Interview de Julie Pomagalski

(snowboard)

Julie Pomagalski a fait les beaux jours du snowboard féminin français dans les années 2000, remportant une médaille d’or et une d’argent aux Championnats du monde. Alors qu’elle a aujourd’hui mis un terme à sa carrière, elle revient dans cet entretien sur l’ensemble de sa carrière, marquée notamment par deux participations aux Jeux Olympiques.

Julie, durant ta carrière, tu étais très complète, pratiquant le slalom parallèle, le géant parallèle et le boardercross. Etait-ce une volonté de ta part d’être aussi polyvalente ? Travaillais-tu ces disciplines autant l’une que l’autre ?

« Oui, j’ai toujours voulu faire plusieurs disciplines.
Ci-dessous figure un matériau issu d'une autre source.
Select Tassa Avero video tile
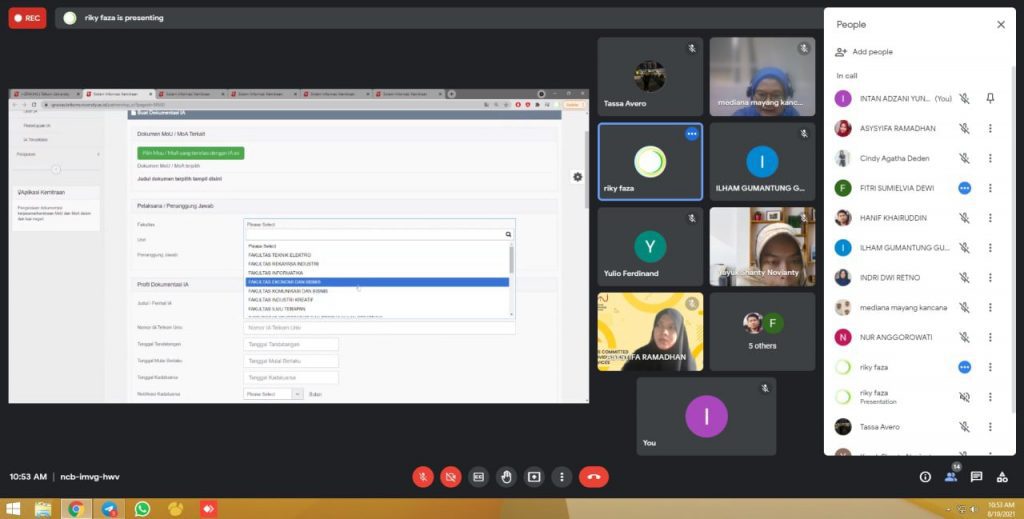Screen dimensions: 1024x519 (x=650, y=77)
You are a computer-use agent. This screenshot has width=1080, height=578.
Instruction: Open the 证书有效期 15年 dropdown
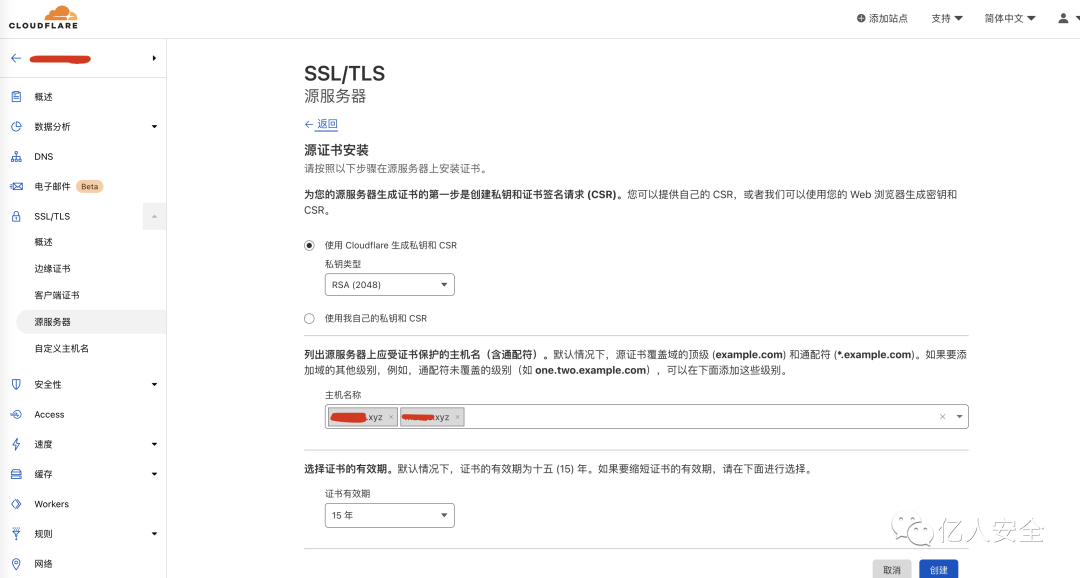coord(389,515)
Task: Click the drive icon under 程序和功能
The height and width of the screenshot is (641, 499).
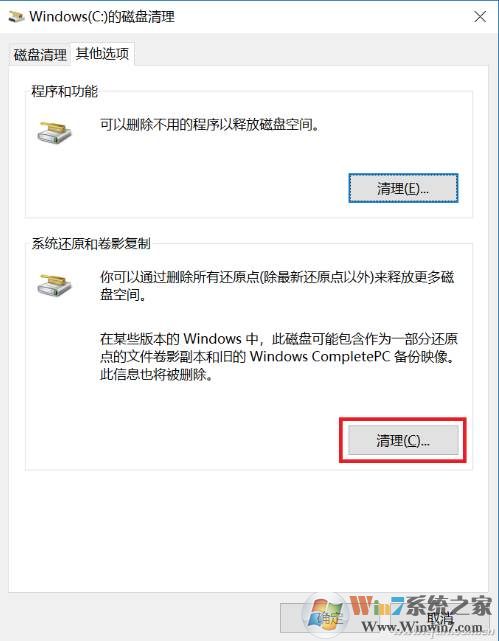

J’aimais tout, je pouvais faire des résultats en tout, et je n’ai pas voulu choisir. Par contre, je bossais plus en alpin (slalom parallèle et géant parallèle, ndlr) ! »

Tu as été au top très vite, en remportant la médaille d’or de boardercross aux Championnats du monde de 1999. Quelle influence a eu ce titre sur la suite de ta carrière ?

« C’est sûr que ça m’a encouragée ! C’était génial ! C’est un titre que j’ai et que je vais garder toute ma vie. Je ne pense pas que ça ait changé ma vie, mais j’en suis contente ! C’était une de mes premières Coupe du monde et j’ai confirmé derrière. »

Tu as participé à deux éditions des Jeux olympiques, à Salt Lake City et à Turin. Comment as-tu vécu ces deux éditions ?

« Les Jeux Olympiques, ce sont des rêves. Salt Lake était incroyable, mes premiers Jeux ! Tout m’a plu, sauf le résultat. Le village était super, l’ouverture magique. Mon père avait fait le voyage et c’est un très, très beau souvenir pour moi !

A Turin, j’étais une des favorites, ce n’était pas pareil. Au village, nous étions entre snowboardeurs, comme en Coupe du monde. L’ouverture était très bien. Par contre, les courses, c’était bof ! L’avantage, c’est que beaucoup de personnes avaient fait le déplacement ! C’était génial de les entendre en bas de la course ! »

Le fait de ne pas avoir pu remporter de médaille olympique, est-ce une frustration pour toi dans ta carrière ?

« C’est définitivement un regret. Une médaille aux JO, c’est tellement magique et grand ! Surtout dans des sports aussi intimistes que les nôtres ! »

Tu concourrais lors d’une période dorée pour l’équipe de France féminine de snowboard, avec notamment Isabelle Blanc, Karine Ruby et toi. Quels étaient tes rapports avec elles ?

« Karine est devenue une de mes meilleures amies. Avec elle, j’ai partagé bien plus que le snowboard ! Isabelle est restée un beau contact ! Je m’entendais très bien avec les deux. C’étaient de supers championnes et j’ai beaucoup appris en les regardant et en les observant. »

Quand as-tu décidé d’arrêter ta carrière et pourquoi ?

« J’ai voulu arrêter ma carrière après les JO de Turin, mais ensuite je me suis dit que je pouvais refaire une saison pour dire au revoir. En plus, j’ai fini mes études en juin 2007 et le snow en mars 2007. C’est une page qui se tournait ! »

Depuis, que deviens-tu ? Comment se passe ta reconversion ?

« Je m’occupe de la presse et de la communication de la station de Méribel. Ma reconversion est réussie, je n’ai pas de regret, que des bons souvenirs. C’est une très belle école ! »

Merci beaucoup Julie pour ta gentillesse et bravo pour ta carrière !

La carrière de Julie Pomagalski en quelques lignes :

Julie Pomagalski devient Championne du monde de boardercross en janvier 1999, alors qu’elle n’a que 18 ans. Elle participe à ses premiers Jeux Olympiques en 2002, à Salt Lake City, et termine à la 6e place du géant parallèle.

En janvier 2003, elle obtient la médaille d’argent du géant parallèle des Championnats du monde, et une année plus tard, elle remporte le classement général de la Coupe du monde.

Lors des JO de Turin, en 2006, elle termine de nouveau 6e du géant parallèle, et prend la 23e place du boardercross. C’est à la fin de la saison 2007 que Julie Pomagalski arrête sa carrière, forte de 8 victoires en Coupe du monde. Désormais, elle s’occupe de la presse et de la communication de la station de Méribel.